◆ Exercise ◆
Could you write out, word for word, the following forum post about player-character villains and killing in the game?
══ Document section
Seriously. Villains should have always been NPCs. That way, all players AND their characters are held to the same standard. Players who want to "play" villains can GM threads for other players, where they temporarily play villain NPCs, among others.

I would be totally in favor of turning every PC villain into a Tier 3 NPC (so only the original player can GM them), and giving them power points (and credit toward Gold/Plat Status) equal to what they've earned with that villain so far toward building a new PC Hero.

If, however, you insist on continuing to let players be villains, then this issue needs to get sorted out. And I REFUSE to play in a game where the heroic players are held to a double-standard. If PC villains have the option of killing, then PC heroes should have the option of killing them once they've crossed that line. I agree with AA that one of the best things about Freedom City is the lack of any characters with Joker Immunity. And if we start giving Joker Immunity to the PC villains while still binding the hands of the PC heroes, then I'm switching sides ASAP, because it'll become clear which side the bread is buttered on.

The other option is to forbid PCs from killing, be they heroes or villains. Villains have to make a show of "trying to kill you," beat you just short of death, then come up with an in-character excuse to leave you, or drop you into an "inescapable deathtrap." The problem with this approach is that there are entire character types who become unplayable. Ronin leaps to mind. The guy is a professional mercenary. Some of his jobs will be assassinations. If he can't kill people, he has a serious problem.

It's a tough choice either way, and either way, there will be dissatisfaction and frustration. I want to tear my hair out and beat my forehead against my keyboard every time one of you Silver Age Fanboys whips out that quote where Superman trashes The Authority over their methods, thinking it's the ultimate argument against the Iron Age. It's not. Those no-nonsense solutions don't hold up in a world with talking monkeys, but they're required in a world where mass-murderers barely have time to get a cup of coffee during their stay in a revolving-door cardboard prison. You can't have it both ways. If the heroes are bound by Silver Age restrictions on their conduct, then the villains should be, too. Which makes them pretty much harmless. If the villains get to pull Iron Age depravity, then the heroes should get to put them down like the rabid animals they are. In fact, they SHOULD. Any approach in the "middle of the road" is an exercise in someone trying to have their cake and eat it, too, and it's doomed to failure. If you're going to enforce real-world consequences on us, then we should get to use real-world methods, and vice versa .
════
══ Dataset
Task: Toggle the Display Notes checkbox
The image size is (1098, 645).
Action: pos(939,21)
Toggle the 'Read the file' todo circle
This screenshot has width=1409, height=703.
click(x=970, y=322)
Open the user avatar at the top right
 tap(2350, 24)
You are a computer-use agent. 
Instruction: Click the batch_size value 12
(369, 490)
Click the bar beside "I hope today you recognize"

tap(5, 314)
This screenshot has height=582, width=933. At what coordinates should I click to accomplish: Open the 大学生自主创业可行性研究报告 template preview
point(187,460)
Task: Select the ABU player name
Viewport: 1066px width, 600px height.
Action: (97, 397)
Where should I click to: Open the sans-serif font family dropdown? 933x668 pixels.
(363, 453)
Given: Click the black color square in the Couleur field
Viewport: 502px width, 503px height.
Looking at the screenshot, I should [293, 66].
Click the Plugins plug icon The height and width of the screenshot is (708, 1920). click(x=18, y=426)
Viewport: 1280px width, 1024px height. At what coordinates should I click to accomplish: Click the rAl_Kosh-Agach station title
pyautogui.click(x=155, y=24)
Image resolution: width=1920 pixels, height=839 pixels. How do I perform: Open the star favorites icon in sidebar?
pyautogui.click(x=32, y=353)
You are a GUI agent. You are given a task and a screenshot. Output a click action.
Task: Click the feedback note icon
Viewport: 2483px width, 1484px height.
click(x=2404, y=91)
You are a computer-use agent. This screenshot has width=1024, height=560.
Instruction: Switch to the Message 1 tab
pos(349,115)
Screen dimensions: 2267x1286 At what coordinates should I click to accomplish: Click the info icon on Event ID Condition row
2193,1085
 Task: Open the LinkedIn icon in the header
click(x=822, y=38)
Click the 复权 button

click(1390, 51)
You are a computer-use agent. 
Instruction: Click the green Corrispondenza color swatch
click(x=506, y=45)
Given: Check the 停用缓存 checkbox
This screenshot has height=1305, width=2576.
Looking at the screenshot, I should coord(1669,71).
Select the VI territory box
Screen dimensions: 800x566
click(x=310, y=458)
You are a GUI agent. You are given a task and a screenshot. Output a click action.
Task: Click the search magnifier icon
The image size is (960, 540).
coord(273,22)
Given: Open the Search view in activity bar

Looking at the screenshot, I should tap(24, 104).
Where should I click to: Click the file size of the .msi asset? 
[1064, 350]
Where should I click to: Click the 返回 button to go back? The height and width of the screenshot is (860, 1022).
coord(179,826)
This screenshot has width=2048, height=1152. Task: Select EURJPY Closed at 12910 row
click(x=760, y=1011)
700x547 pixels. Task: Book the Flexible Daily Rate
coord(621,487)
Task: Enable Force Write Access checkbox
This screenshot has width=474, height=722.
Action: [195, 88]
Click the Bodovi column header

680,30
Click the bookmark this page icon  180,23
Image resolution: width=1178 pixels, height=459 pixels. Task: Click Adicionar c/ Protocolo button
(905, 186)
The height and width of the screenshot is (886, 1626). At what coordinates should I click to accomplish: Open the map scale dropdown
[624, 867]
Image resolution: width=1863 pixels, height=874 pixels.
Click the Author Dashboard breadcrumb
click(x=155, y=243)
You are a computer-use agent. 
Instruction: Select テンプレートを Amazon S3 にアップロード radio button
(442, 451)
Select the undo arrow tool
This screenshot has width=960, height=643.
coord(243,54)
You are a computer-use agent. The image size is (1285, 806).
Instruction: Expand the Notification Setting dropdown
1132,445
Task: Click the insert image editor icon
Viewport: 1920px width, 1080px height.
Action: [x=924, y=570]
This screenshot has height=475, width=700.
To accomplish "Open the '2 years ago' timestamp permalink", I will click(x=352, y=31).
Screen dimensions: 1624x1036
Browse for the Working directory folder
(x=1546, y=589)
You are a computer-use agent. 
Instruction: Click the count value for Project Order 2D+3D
════
◆ Written answer ◆
Seriously. Villains should have always been NPCs. That way, all players AND their characters are held to the same standard. Players who want to "play" villains can GM threads for other players, where they temporarily play villain NPCs, among others.

I would be totally in favor of turning every PC villain into a Tier 3 NPC (so only the original player can GM them), and giving them power points (and credit toward Gold/Plat Status) equal to what they've earned with that villain so far toward building a new PC Hero.

If, however, you insist on continuing to let players be villains, then this issue needs to get sorted out. And I REFUSE to play in a game where the heroic players are held to a double-standard. If PC villains have the option of killing, then PC heroes should have the option of killing them once they've crossed that line. I agree with AA that one of the best things about Freedom City is the lack of any characters with Joker Immunity. And if we start giving Joker Immunity to the PC villains while still binding the hands of the PC heroes, then I'm switching sides ASAP, because it'll become clear which side the bread is buttered on.

The other option is to forbid PCs from killing, be they heroes or villains. Villains have to make a show of "trying to kill you," beat you just short of death, then come up with an in-character excuse to leave you, or drop you into an "inescapable deathtrap." The problem with this approach is that there are entire character types who become unplayable. Ronin leaps to mind. The guy is a professional mercenary. Some of his jobs will be assassinations. If he can't kill people, he has a serious problem.

It's a tough choice either way, and either way, there will be dissatisfaction and frustration. I want to tear my hair out and beat my forehead against my keyboard every time one of you Silver Age Fanboys whips out that quote where Superman trashes The Authority over their methods, thinking it's the ultimate argument against the Iron Age. It's not. Those no-nonsense solutions don't hold up in a world with talking monkeys, but they're required in a world where mass-murderers barely have time to get a cup of coffee during their stay in a revolving-door cardboard prison. You can't have it both ways. If the heroes are bound by Silver Age restrictions on their conduct, then the villains should be, too. Which makes them pretty much harmless. If the villains get to pull Iron Age depravity, then the heroes should get to put them down like the rabid animals they are. In fact, they SHOULD. Any approach in the "middle of the road" is an exercise in someone trying to have their cake and eat it, too, and it's doomed to failure. If you're going to enforce real-world consequences on us, then we should get to use real-world methods, and vice versa .